I recently spent a long weekend at the home of a friend who has retired to the Texas Hill Country.  Though odonata were the main focus of the trip, we spent a lot of time talking birds because my friend is a trained biologist, a generalist in his outdoor knowledge who’s probably forgotten more about birds than I’ll ever know.  I was blown away with the nesting species my friend has had on his property and the species I saw while in the area.

I’m purposely capitalizing “Hill Country” because it is a totally unique ecological niche in the vast environmental diversity we call Texas, mostly underexplored and unknown by serious birders.  There’s a reason for this.  We birders are like sheep, following one another to the most productive hotspots.  Like most birders I’ve always bypassed the Hill Country on my way to the Lower Rio Grande Valley (LRGV) to see its so-called specialties concentrated there in half a dozen or so locations.

Although it is suffering through a prolonged and potentially devastating, natural history changing drought, the Hill Country is a rugged and beautiful twenty-five county postage stamp on the map of Texas, high desert with low pinon/juniper hills, pines on the peaks, cut by numerous riparian canyons carved by clear, spring fed rivers.  Wait until you hear my partial list of birds, most of which I saw as Lifers in the hot, humid, overcrowded, flat, and scenically challenged LRGV.

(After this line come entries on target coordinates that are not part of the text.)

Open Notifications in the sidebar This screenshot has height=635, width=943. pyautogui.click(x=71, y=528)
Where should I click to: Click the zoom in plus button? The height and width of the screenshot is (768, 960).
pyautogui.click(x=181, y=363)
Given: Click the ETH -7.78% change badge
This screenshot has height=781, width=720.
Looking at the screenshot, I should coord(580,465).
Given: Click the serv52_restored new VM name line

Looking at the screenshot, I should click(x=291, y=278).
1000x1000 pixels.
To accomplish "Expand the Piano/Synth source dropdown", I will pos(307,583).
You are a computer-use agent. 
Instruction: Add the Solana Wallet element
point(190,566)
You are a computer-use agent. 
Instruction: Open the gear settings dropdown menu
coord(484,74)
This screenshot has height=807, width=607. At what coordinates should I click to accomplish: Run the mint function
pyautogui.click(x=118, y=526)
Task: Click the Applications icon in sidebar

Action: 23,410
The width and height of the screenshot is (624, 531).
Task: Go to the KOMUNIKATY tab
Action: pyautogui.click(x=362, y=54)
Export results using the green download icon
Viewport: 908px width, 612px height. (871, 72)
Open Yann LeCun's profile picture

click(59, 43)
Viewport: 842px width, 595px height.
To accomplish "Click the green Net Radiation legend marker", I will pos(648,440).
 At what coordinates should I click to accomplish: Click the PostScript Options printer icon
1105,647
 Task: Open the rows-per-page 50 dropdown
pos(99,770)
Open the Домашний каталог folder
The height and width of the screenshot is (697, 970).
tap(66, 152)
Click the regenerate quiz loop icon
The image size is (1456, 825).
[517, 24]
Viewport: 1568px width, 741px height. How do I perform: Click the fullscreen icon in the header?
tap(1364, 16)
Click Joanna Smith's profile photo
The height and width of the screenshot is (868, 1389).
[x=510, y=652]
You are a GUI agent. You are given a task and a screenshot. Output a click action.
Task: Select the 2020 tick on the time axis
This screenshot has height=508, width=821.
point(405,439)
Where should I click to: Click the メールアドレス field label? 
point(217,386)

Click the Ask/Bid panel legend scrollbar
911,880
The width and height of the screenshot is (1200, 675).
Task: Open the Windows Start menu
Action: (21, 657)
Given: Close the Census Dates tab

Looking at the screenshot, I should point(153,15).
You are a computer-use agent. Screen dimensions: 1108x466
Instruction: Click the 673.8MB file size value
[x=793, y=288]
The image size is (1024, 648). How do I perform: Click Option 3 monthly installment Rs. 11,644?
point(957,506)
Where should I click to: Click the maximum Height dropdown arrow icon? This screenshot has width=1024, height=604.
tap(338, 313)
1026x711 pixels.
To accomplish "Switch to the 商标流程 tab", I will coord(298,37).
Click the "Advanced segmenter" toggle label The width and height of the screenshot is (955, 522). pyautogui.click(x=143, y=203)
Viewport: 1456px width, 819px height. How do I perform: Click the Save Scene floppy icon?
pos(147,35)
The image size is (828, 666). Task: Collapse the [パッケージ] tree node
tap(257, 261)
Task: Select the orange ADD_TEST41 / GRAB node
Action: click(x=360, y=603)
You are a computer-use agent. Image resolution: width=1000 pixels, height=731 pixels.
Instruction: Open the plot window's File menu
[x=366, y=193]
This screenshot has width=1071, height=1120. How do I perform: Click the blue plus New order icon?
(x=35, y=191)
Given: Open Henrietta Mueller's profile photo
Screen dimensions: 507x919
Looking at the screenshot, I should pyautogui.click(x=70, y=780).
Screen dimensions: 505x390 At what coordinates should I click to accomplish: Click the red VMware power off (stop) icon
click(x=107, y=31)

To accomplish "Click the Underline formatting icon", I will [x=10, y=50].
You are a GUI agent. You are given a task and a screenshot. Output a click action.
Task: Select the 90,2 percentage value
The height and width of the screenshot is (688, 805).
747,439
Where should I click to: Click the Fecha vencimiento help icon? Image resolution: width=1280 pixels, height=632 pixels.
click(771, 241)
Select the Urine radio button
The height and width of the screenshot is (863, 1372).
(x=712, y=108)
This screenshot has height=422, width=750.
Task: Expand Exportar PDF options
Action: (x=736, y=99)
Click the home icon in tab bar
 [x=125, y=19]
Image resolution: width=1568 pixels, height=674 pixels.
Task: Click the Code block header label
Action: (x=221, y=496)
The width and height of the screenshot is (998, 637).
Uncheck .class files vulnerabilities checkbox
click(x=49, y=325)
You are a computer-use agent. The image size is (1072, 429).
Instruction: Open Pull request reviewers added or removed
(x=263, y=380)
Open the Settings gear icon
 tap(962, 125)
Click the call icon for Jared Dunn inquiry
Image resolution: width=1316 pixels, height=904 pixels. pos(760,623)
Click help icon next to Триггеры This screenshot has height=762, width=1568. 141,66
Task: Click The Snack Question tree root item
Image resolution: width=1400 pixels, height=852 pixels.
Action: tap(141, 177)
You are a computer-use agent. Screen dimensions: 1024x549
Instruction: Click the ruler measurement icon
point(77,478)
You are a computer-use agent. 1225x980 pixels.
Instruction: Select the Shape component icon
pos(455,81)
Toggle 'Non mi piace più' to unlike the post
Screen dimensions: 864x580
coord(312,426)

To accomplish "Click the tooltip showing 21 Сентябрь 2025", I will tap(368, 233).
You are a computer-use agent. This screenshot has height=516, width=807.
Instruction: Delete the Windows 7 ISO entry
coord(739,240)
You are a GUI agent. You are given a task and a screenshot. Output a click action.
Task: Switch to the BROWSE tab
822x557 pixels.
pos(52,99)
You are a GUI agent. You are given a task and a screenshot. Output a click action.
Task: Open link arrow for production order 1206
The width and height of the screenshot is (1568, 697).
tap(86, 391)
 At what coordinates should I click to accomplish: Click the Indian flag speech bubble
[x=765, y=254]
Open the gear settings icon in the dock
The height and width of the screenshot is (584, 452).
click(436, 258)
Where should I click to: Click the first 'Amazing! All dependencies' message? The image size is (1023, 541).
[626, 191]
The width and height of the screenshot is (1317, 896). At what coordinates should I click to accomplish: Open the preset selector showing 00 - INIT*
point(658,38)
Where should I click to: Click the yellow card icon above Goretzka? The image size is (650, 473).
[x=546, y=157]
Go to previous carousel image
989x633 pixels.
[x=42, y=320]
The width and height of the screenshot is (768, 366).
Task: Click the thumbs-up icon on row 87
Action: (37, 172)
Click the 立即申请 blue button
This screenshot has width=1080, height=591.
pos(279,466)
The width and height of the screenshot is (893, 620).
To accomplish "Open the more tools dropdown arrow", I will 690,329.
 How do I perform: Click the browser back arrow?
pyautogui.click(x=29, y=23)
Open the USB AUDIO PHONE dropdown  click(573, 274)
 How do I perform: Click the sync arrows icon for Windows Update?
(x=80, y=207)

I’m reminded that my Arizona birding mentor, Pat Beall, had this thing about finding her own birds, disdaining to seek information from other birders or follow the crowd.  Though she never withheld information and didn’t disown me when I increasingly relied on information from others as I got more involved in photography, she always found her greatest pleasure in discovering old species in new locations and new species in old locations.  I suspect listers who become too serious about their lists miss out on this, arguably the greatest joy of birding.

Here’s what has nested on my friend’s property, six hours or 350 miles northwest of the LRGV:  Groove-billed Ani, Elf Owl, Couch’s Kingbird, Black-capped Vireo, Tropical Parula, Golden-cheeked Warbler, and Audubon’s Oriole.  Here are the species I saw in three days there after the breeders had gone silent or left:  Crested Caracara, Ringed Kingfisher, Green Kingfisher, Vermilion Flycatcher, Great Kiskadee, Green Jay, and Olive Sparrow.  Oh, and we had a vocal Solitary Sandpiper working along a shaded stretch of the Nueces River.  Who knew!?  Certainly not this lifelong serious birder.

Try it for a few months.  Quit parsing the listserves.  Drop behind the flock.  Explore on your own.  Find new places.  Get back to the joy of just being out there.  It’s a kick.  Isn’t that why you started birding in the first place?